Almost 900 children under the age of 12 have tested positive for HIV in Pakistan after being treated by a doctor who allegedly reused infected syringes.
At first, the outbreak was blamed on Dr. Muzaffar Ghanghro, one of the cheapest and thus most popular pediatricians in the city of Ratodero. He was arrested and charged with negligence and manslaughter after being accused him of frequently reusing syringes on children.
Some parents noticed Dr. Ghanghro “rummaging through a bin” for needles to use on their children. When the story broke, many of them turned out to be HIV positive, with some of them dying.
About 200 adults have also tested positive for HIV since the epidemic in Ratodero was confirmed in April, although Dr. Ghanghro still claims he is innocent and says he has never reused syringes.
He is currently working as a GP at a government hospital, after renewing his medical license.
Now health officials say it’s unlikely the doctor was the sole cause of the outbreak. Many say reusing syringes and IV needles is common in Ratodero.

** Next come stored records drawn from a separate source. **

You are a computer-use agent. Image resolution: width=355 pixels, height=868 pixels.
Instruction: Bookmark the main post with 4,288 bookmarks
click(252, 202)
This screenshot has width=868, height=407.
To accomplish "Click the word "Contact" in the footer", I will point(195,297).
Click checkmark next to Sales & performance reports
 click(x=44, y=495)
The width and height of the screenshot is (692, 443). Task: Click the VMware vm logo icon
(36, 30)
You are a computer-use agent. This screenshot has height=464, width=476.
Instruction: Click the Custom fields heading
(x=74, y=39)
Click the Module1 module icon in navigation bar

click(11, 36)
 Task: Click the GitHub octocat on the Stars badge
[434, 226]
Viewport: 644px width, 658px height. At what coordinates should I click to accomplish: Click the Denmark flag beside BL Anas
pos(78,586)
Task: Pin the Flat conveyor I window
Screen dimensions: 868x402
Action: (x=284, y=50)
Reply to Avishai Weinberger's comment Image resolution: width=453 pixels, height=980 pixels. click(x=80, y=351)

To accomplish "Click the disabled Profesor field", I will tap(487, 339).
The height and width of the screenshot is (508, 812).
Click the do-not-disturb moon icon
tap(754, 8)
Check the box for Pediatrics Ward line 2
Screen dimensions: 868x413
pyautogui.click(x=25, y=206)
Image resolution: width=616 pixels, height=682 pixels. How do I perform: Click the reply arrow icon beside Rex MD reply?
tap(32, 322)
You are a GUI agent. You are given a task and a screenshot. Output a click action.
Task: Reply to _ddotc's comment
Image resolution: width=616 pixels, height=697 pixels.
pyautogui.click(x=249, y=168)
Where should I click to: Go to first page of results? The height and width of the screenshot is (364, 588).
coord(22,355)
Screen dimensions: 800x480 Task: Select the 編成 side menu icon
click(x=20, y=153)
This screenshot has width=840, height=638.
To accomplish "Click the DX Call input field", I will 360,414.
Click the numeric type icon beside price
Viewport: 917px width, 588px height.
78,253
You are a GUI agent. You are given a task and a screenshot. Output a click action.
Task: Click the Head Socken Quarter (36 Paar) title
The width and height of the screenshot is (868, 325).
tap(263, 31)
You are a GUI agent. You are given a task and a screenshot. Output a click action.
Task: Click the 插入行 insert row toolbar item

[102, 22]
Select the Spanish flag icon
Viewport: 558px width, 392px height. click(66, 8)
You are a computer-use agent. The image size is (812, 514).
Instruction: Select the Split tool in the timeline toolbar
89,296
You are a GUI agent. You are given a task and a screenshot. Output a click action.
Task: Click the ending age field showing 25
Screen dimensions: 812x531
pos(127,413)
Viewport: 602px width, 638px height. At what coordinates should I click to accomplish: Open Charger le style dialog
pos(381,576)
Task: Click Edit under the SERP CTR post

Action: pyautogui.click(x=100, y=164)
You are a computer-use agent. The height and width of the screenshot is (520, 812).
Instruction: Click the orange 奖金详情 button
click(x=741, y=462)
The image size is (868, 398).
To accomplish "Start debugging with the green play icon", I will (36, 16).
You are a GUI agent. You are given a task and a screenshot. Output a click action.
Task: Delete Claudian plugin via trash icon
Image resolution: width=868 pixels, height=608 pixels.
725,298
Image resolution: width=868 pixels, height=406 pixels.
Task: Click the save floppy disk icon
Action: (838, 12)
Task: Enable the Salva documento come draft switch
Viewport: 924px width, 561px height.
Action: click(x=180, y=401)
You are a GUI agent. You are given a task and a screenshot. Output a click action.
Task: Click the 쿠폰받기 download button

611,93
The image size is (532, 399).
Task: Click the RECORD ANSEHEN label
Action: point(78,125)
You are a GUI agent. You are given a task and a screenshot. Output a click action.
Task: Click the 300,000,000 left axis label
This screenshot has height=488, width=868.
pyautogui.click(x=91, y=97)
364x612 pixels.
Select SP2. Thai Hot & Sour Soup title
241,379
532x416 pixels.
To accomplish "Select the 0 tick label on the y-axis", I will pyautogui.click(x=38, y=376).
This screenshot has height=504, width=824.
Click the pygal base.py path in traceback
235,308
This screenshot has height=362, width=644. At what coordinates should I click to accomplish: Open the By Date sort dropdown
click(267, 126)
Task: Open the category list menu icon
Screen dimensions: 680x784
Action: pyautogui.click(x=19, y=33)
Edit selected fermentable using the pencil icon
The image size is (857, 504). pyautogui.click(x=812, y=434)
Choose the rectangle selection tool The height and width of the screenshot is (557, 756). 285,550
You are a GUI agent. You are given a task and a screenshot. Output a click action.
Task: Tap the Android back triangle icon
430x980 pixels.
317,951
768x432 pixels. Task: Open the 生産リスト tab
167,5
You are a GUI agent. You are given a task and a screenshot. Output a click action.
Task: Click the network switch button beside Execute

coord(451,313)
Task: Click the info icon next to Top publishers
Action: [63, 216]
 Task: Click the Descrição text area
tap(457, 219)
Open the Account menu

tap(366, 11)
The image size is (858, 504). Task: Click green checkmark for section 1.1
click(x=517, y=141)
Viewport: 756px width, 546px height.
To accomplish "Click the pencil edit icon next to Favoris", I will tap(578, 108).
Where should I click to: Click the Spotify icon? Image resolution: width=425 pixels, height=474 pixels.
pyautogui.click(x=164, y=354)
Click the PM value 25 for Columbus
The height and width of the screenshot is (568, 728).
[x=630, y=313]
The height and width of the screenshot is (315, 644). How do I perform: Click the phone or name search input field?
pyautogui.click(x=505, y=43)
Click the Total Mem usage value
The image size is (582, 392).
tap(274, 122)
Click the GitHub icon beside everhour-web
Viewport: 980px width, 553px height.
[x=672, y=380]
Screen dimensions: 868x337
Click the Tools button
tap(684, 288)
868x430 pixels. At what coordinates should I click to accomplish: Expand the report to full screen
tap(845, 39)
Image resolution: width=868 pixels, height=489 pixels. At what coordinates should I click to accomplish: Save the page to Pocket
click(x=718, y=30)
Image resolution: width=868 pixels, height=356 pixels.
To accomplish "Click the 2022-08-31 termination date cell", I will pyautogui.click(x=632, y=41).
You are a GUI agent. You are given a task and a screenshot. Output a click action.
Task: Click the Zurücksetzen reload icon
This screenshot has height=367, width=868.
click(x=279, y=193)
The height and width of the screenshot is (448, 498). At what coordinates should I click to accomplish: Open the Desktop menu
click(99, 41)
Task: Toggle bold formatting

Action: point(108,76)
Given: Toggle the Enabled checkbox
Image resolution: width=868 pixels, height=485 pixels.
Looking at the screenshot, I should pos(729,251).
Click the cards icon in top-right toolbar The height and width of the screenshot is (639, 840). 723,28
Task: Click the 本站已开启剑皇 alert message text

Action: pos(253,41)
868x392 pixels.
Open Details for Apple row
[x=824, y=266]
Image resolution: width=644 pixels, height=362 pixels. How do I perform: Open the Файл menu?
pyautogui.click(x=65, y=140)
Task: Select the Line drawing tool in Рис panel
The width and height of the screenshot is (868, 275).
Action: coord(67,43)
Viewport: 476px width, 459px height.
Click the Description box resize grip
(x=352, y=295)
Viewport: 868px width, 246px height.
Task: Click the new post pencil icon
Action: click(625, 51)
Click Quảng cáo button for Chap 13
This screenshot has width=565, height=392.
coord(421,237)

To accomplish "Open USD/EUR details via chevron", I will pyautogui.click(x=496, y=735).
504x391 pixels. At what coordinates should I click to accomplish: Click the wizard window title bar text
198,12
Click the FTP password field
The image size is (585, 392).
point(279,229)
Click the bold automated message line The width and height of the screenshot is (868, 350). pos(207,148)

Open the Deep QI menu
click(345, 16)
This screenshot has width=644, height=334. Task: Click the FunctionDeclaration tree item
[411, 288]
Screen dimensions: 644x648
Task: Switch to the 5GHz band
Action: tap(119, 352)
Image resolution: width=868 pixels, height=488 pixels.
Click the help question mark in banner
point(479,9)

Unhygienic practices, such as using one razor to shave different customers in barbershops or not sterilizing dentists’ tools, are widespread in Pakistan. Health officials agree that they are one of the main reasons for the country’s surging HIV rates.
At least 35 children have died in Ratodero since April 25, with health officials fearing the real number of those living with the virus could be far higher than the 1,112 cases confirmed so far: less than a quarter of the city’s 200,000 residents have been tested so far.